How News Outlets Are Preparing for Karoline Leavitt’s White House Press Briefings

With Karoline Leavitt joining President-elect Donald Trump‘s administration as White House press secretary, press briefings might look slightly different in 2025. At 27, Leavitt will be the youngest person to serve in that role and she has signaled that she will approach the entire operation differently.
During an interview with Sean Hannity on Tuesday night, Leavitt said that she was “incredibly honored” that Trump chose her to represent him “behind the White House podium.” She also noted that she would defer to him about whether daily press briefings would continue. “Ultimately, he is the decision maker,” she told the Fox News host.
Should the daily briefings continue, Leavitt hopes there will be “decorum” in the briefing room. However, she also said that she is ready to deal with the “hostile media,” which she has accused of pushing “lies and hoaxes” about Trump.
Last night on Hannity, incoming White House Press Secretary @KarolineLeavitt gave her first interview since President-elect Trump announced his intention to appoint her. pic.twitter.com/PqTQvnpuXt
— Yashar Ali 🐘 (@yashar) November 20, 2024
The name and faces of the journalists present for those briefings might also be different. Leavitt alluded to the presence of “different voices” potentially joining the legacy media outlets, a reference to the podcasters and social media influencers that Trump sought out during the campaign.
TVNewser reached out to various broadcast and cable news outlets seeking their thoughts on how they are preparing to work with Leavitt. We asked executives to answer the following question: There is already an understanding of how the first Trump administration approached White House press briefings. Using that experience, how is your network preparing to handle the White House press briefings under Karoline Leavitt.

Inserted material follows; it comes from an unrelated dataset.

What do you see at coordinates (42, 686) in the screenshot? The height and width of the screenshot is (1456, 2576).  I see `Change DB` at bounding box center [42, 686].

We received responses from Fox News, NewsNation, Scripps News, and Newsmax. Notably, these respondents are either conservative-leaning outlets (Fox News and Newsmax) or smaller networks (NewsNation and Scripps News).

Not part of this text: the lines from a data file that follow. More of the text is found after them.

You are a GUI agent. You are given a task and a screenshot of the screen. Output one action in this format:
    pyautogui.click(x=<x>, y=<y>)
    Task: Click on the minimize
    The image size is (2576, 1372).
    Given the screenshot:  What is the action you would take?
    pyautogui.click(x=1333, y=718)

Mainstream outlets like ABC News, NBC News, CBS News, BBC News, C-SPAN, CNN, MSNBC, Telemundo, Univision, and PBS News either didn’t respond or declined to comment, suggesting that they are still figuring out the road ahead.
Bryan Boughton, Fox News Washington bureau chief
Regular press briefings and transparent dialogue with the media are essential to a healthy democracy. Our team’s approach will be the same for this administration as it has with all others, and we will be participating in an open dialogue with the upcoming administration.

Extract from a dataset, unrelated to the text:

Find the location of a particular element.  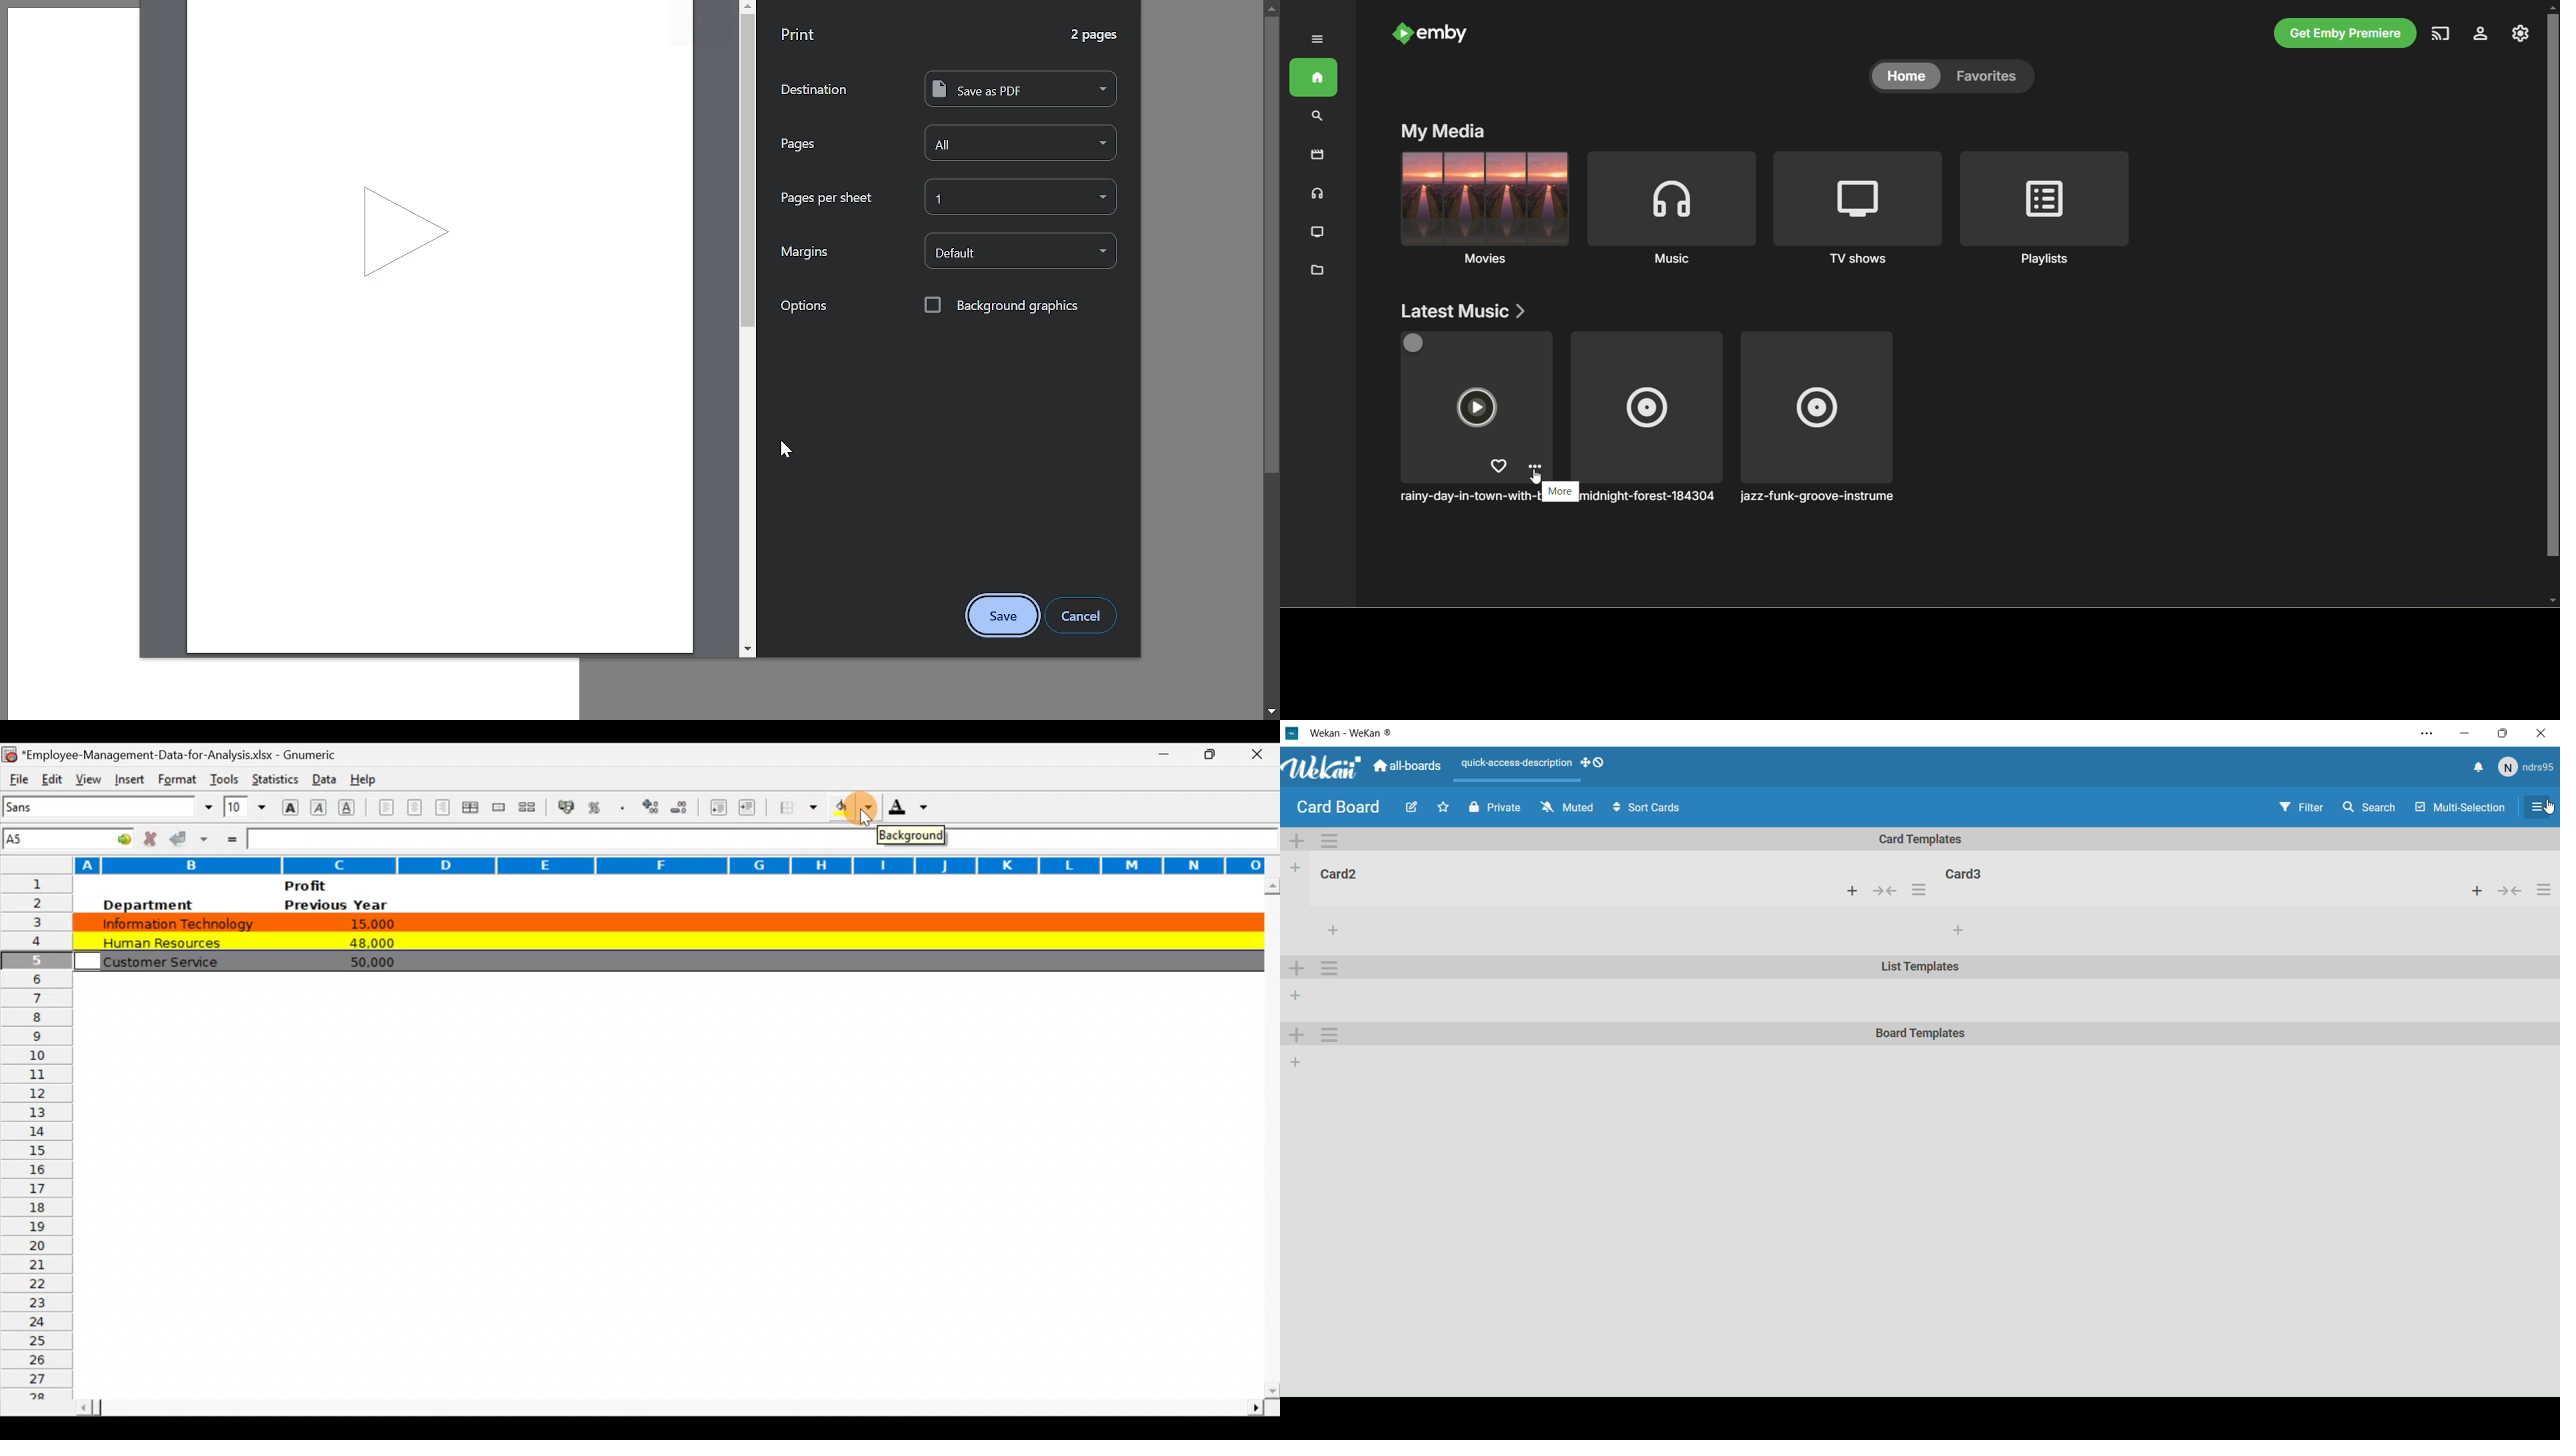

latest music is located at coordinates (1463, 311).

Bill Sammon, NewsNation svp of Washington, D.C., editorial content for The Hill and NewsNation
The short answer is that The Hill and NewsNation will cover Karoline Leavitt the same way we’ve covered every other White House press secretary. The longer answer is that we’re, of course, mindful that this particular president tends to closely monitor White House press briefings. So, it will be interesting to see how President Trump reacts to exchanges between grizzled reporters who’ve covered multiple administrations and the youngest White House press secretary in history.
Steve Turnham, Scripps News Washington, D.C. bureau chief and managing editor:
Scripps News intends to cover the Trump administration briefings the same way we’re covering Biden’s, taking them live on the merits of the news of the day—which likely means often considering the policy changes that are anticipated—allowing the public to experience the important back-and-forth between the government and the press as directly as possible.
And, as we do with Biden, we will strive to bring clarity and context to what’s being discussed and inform our viewers if and when the administration misrepresents the facts as we understand them to be. We make no prior assumptions about how the Trump White House intends to conduct the briefings and so have no plan to do anything other than what we’ve always done, which is to take our role extremely seriously and hold ourselves to the highest professional standards.
Through Scripps News’ “Truth be Told” series, we have a team of reporters who specialize in quickly exposing falsehoods, whether they come from the White House or the president-elect’s political opponents, and expect those teams to be very busy.
James Rosen, Newsmax chief White House correspondent
The same way we would prepare for press briefings by any official under any administration: By knowing the relevant subject matters and emerging storylines, posing questions respectfully, and never losing sight of who our audience is. Hint: It’s not the other reporters in the briefing room.